Shows that encourage people to join in
Other shows go out of their way to include the audience in the action. Jacob Collier, musical prodigy, thrills his public with mass participation harmonising in complex, multilayered singalongs. The Harvard Crimson wrote that he “fostered a truly unique experience that allowed his fans to feel like they were a part of something bigger than themselves”.
This coming November, Gareth Malone plays the Pavilion with Sing-Along-A-Gareth-Two. He and his band compose songs with the audience on the spot in a feast of collective rhythm.
To welcome people who find a theatre visit daunting, many playhouses now offer “relaxed performances”, mainly for those with autism, sensory communication or learning issues. Presumably this could spread to other paying customers.

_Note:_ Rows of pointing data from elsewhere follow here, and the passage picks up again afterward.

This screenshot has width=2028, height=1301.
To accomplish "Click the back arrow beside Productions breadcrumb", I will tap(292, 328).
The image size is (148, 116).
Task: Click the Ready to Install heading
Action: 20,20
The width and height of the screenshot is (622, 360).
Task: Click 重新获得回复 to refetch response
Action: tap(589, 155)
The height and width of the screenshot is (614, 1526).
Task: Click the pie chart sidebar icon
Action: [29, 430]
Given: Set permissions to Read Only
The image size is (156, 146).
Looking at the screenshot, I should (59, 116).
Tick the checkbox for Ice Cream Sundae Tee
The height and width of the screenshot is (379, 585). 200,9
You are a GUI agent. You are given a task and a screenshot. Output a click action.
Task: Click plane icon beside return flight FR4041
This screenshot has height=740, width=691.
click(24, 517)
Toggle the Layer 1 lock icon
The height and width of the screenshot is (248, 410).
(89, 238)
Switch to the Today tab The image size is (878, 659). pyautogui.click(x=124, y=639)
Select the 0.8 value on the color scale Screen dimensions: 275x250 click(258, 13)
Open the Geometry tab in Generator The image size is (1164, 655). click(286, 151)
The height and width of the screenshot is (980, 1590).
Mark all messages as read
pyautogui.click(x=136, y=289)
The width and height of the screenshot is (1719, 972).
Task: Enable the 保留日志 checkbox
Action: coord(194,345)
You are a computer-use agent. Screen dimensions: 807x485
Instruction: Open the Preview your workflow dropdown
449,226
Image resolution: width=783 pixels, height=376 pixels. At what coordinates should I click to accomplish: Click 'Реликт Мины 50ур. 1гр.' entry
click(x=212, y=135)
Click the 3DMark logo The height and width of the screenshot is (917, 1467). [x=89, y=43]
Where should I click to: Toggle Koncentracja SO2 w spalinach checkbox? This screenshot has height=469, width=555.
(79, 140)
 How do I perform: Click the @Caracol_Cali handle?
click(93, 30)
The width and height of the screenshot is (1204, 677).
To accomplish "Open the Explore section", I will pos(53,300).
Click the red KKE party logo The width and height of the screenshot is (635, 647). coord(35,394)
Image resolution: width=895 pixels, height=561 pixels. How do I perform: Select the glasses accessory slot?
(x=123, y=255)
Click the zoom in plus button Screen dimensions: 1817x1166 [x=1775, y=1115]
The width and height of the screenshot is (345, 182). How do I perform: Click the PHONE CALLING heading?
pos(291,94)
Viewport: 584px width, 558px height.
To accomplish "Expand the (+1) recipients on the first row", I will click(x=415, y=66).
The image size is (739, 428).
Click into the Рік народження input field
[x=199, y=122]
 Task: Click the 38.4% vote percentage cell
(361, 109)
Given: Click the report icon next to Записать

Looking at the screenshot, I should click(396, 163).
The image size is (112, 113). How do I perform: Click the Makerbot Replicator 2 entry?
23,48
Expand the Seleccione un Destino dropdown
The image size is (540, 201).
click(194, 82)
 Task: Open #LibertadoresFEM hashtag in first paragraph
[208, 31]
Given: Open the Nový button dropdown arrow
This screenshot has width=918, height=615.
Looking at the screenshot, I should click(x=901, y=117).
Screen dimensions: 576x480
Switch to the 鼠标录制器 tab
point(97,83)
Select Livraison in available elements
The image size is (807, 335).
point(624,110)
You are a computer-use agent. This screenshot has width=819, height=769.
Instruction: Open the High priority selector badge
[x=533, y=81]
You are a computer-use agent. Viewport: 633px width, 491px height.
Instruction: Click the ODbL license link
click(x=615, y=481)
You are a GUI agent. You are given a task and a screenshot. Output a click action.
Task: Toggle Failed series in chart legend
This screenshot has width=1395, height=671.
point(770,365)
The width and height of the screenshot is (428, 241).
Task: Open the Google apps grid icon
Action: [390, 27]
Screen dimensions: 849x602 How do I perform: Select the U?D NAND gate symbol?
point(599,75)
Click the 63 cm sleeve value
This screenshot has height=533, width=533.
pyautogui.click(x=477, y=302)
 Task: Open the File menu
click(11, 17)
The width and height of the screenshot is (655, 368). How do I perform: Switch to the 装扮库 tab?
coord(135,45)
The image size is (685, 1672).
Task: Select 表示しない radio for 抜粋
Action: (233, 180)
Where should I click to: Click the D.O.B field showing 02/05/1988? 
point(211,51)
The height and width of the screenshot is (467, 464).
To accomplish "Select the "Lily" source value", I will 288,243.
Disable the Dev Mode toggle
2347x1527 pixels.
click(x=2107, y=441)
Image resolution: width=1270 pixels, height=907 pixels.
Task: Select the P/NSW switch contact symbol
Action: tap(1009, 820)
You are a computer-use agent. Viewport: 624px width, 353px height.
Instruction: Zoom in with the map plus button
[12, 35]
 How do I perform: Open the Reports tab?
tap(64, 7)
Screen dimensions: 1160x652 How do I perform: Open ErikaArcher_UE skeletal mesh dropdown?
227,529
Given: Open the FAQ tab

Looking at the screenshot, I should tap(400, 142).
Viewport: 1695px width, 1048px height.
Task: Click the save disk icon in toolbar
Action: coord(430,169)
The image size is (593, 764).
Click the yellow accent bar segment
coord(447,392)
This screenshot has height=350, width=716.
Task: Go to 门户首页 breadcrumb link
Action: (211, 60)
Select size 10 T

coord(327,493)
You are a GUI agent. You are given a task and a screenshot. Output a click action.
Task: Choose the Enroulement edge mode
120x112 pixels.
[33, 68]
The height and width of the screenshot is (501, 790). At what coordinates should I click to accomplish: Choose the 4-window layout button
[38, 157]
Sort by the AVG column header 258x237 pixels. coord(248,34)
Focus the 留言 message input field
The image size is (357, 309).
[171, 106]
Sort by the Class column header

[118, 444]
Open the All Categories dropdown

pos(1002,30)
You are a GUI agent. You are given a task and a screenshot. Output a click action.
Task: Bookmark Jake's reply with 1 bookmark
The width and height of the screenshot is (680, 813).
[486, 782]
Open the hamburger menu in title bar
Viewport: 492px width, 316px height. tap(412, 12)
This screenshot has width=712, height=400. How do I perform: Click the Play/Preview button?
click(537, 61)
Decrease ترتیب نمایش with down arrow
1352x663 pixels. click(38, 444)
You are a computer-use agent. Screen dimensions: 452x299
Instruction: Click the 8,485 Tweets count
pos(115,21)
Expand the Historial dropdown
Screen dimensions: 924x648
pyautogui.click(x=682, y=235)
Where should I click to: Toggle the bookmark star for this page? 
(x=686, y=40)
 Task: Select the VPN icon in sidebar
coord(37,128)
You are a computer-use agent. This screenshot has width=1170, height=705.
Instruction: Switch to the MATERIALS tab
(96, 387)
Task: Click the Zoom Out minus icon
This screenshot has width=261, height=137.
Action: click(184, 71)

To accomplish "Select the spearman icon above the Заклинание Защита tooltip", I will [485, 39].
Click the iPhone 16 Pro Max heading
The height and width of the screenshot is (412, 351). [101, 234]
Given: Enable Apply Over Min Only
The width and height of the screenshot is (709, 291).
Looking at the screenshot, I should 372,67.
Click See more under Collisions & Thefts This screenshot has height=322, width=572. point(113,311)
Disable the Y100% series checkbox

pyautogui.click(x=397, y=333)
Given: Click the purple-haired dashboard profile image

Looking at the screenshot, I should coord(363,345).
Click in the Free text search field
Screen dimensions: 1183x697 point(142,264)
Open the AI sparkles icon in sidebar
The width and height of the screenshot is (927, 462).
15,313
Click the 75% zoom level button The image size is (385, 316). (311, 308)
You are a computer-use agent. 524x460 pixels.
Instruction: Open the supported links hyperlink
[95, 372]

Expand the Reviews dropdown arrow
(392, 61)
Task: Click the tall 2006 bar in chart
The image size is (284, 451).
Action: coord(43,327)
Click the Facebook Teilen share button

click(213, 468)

Some shows are including dance and standing areas. ABBA Voyage, all the hits performed by digital avatars (or Abbatars), has eight dance booths and a spacious dance floor in front of the stage.
For Guys and Dolls, currently running at London’s Bridge Theatre, you can stand, move around ever-shifting rostra and be immersed in the action.
A new way to make theatre more accessible?
All these shows and venues are of course different, but the idea of audience engagement has clearly moved centre stage recently. The pandemic blitzed audience figures – now, in post-Covid times, are people inching their way back, looking for more communal fulfilment?
Many theatre buildings are old, suited to a different age. The Italianate structure – seats on different levels, all facing a proscenium arch – dates from the 17th century and still holds sway in many auditoria in 2023.
Are audiences, in their desire to sing and dance in the British aisles, telling us something? Is it time for a new configuration of spectators, performers and action?